Standard abbreviations
- ISO 4: Chelonian Conserv. Biol.

Indexing
- CODEN: CCOBED
- ISSN: 1071-8443
- LCCN: 94645031
- OCLC no.: 298955857

Links
- Journal homepage; Online archive; Journal page at publisher's website;

= Chelonian Conservation and Biology =

Chelonian Conservation and Biology: International Journal of Turtle and Tortoise Research is a peer-reviewed scientific journal covering research on freshwater turtles, marine turtles, and tortoises (Order Testudines).
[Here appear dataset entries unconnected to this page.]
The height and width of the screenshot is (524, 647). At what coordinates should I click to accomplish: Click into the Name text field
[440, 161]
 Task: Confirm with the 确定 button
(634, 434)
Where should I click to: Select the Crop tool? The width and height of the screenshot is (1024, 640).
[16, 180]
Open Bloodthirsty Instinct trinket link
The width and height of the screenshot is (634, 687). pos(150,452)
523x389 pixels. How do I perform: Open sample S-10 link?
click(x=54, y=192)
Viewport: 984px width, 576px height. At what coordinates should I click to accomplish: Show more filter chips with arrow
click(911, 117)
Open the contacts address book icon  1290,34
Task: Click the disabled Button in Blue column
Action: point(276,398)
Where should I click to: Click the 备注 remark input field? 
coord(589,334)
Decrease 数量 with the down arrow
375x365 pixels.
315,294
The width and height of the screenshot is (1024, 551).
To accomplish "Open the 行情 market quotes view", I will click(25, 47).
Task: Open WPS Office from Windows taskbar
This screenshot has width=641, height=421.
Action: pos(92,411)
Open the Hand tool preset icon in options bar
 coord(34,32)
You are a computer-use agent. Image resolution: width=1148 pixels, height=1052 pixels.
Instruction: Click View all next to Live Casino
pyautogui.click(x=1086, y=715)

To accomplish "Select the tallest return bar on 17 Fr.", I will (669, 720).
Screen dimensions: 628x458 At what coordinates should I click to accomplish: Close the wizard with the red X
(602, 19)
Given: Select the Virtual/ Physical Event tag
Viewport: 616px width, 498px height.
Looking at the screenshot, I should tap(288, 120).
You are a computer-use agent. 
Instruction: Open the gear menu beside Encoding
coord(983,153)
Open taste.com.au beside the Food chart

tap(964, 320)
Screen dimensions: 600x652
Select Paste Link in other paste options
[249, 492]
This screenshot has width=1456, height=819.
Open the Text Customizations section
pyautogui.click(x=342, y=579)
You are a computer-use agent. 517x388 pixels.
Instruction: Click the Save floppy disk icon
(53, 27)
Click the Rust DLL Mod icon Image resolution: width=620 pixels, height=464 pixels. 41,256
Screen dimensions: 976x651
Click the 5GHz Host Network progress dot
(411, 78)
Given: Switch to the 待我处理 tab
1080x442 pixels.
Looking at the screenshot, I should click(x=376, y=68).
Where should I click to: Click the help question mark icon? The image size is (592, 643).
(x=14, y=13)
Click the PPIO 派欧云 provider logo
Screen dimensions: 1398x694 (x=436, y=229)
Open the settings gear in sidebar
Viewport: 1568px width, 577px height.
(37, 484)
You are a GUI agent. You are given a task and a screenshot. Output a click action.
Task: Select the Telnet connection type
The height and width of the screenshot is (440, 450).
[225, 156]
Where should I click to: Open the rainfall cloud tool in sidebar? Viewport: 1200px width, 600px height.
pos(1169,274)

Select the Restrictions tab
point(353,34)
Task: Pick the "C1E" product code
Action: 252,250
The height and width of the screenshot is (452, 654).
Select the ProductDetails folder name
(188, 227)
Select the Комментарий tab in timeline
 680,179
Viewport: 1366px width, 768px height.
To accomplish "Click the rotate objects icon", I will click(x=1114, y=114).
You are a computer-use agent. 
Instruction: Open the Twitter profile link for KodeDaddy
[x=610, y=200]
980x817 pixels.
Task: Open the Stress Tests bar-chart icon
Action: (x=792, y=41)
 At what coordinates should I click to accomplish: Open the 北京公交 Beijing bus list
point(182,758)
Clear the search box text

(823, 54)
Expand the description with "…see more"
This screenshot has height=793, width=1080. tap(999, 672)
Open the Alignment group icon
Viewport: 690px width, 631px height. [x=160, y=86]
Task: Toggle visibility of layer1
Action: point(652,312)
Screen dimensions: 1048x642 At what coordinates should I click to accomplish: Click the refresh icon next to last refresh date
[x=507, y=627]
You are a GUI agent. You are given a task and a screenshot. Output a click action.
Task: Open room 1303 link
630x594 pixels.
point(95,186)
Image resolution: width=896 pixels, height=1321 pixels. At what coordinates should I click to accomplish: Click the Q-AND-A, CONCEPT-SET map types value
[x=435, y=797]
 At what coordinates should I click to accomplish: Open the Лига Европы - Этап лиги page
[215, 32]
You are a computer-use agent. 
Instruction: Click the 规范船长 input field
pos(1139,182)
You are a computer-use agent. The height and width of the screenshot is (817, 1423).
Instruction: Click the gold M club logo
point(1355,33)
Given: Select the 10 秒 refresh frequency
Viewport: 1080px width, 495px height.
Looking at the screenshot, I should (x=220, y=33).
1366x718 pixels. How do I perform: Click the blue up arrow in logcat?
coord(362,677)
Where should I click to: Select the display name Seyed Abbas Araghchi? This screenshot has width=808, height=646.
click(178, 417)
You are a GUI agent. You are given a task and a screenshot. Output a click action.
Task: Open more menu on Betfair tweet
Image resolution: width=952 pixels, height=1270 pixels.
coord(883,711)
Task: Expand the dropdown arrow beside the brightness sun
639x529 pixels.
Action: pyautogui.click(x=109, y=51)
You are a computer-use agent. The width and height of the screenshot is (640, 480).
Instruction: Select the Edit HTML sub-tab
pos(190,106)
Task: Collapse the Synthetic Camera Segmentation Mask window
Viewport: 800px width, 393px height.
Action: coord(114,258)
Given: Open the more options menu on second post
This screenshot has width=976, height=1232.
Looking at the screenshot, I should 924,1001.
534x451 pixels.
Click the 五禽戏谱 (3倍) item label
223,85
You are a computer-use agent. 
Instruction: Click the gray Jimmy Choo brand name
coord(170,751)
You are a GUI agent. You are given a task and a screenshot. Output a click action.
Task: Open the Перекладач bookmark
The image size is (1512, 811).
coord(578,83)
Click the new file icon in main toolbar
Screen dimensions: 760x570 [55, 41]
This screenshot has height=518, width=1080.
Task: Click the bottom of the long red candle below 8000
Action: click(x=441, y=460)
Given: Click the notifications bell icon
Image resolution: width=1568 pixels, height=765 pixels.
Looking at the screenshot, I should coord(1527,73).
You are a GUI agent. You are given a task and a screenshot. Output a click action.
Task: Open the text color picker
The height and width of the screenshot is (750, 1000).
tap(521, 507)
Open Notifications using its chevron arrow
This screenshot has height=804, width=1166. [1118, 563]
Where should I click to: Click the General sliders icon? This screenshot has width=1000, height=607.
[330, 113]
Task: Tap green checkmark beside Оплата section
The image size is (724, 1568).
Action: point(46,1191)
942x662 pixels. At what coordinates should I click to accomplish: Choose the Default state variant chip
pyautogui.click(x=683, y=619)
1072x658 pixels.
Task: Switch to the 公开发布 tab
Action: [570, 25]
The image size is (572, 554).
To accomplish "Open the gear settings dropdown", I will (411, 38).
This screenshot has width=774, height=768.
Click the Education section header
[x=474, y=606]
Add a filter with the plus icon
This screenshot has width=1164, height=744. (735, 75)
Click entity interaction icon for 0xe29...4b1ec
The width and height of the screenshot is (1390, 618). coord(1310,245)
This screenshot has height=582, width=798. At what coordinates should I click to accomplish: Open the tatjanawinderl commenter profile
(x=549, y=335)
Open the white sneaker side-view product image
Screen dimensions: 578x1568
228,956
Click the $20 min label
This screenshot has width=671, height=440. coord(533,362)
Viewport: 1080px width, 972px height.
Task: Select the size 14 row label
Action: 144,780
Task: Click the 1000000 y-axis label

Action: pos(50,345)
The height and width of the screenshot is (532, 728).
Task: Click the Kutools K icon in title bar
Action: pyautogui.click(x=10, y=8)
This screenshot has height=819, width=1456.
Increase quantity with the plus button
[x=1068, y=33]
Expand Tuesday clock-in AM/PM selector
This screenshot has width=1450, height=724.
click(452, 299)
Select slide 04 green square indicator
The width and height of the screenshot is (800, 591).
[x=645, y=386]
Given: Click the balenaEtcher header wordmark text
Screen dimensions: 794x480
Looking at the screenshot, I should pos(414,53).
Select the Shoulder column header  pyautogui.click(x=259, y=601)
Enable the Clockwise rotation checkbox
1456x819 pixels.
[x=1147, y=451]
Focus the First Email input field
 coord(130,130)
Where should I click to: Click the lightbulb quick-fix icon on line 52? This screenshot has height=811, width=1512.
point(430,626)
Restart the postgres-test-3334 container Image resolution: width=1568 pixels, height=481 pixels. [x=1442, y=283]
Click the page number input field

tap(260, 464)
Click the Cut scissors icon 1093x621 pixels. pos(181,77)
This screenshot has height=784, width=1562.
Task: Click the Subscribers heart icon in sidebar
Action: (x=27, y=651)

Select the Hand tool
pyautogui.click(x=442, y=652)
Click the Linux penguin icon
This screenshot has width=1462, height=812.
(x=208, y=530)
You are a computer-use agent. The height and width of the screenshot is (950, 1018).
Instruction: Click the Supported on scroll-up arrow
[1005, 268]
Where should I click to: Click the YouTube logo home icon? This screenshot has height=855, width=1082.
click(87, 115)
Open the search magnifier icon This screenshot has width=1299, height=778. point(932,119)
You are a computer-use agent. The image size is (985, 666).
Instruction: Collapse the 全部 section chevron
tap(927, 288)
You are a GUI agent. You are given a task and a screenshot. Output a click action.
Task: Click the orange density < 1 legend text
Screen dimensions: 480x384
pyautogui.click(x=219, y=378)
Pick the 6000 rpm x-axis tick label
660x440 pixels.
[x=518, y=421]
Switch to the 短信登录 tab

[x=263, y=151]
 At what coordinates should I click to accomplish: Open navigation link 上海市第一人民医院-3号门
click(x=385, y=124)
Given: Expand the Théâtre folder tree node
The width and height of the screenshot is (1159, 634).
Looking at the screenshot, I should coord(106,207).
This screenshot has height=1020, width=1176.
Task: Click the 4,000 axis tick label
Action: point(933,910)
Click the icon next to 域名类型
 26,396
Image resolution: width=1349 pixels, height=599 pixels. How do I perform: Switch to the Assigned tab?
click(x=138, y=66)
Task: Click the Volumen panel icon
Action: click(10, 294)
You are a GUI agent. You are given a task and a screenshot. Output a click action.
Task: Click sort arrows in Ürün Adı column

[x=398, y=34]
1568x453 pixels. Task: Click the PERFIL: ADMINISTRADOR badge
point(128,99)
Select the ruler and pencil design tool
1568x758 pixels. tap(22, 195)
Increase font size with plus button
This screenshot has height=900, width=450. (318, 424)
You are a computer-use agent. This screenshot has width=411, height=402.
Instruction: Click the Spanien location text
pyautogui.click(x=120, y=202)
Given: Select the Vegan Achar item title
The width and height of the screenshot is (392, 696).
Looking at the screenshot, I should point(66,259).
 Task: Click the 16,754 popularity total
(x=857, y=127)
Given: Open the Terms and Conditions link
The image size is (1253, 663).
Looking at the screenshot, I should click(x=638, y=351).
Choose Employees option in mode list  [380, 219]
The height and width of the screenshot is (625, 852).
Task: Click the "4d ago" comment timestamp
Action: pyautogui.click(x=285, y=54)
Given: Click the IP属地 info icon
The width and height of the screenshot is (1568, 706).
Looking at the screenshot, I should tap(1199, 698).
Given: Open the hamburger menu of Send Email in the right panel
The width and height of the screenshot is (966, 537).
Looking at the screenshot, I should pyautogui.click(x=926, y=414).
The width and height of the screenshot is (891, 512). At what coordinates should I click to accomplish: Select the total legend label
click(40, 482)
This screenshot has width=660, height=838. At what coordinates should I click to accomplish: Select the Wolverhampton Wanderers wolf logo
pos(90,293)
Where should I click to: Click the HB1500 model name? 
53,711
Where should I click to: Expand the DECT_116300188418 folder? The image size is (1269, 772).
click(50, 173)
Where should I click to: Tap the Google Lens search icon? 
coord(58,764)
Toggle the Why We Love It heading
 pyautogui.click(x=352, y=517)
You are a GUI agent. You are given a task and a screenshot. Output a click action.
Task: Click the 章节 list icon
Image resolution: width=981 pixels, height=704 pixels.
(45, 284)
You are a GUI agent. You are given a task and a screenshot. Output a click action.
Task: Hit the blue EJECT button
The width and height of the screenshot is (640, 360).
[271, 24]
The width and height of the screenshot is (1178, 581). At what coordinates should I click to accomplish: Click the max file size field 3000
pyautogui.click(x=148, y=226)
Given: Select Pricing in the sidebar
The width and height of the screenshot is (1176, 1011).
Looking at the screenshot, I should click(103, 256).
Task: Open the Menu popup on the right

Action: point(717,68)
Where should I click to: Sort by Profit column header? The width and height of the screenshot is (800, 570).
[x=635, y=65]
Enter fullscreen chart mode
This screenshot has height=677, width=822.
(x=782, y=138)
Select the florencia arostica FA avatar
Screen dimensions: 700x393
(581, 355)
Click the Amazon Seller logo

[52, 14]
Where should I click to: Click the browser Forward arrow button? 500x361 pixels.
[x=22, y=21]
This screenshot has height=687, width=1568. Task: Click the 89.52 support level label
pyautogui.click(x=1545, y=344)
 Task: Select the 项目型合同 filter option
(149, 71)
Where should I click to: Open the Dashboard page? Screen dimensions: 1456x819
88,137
It was established in 1993 by the Chelonian Research Foundation as the new scientific journal of the IUCN Species Survival Commission's Tortoise and Freshwater Turtle Specialist Group and the International Bulletin of Chelonian Research. The journal was first published with support from Conservation International, the Chelonian Institute, the Wildlife Conservation Society, the Florida Audubon Society, and the Species Survival Commission of the World Conservation Union.

Since 2006, the journal has been published in collaboration with Allen Press Publishing Services. The first editors-in-chief were John L. Behler, Peter C. H. Pritchard, and Anders G. J. Rhodin. Rhodin has been one of the editors ever since, first with Pritchard and currently with Jeffrey A. Seminoff.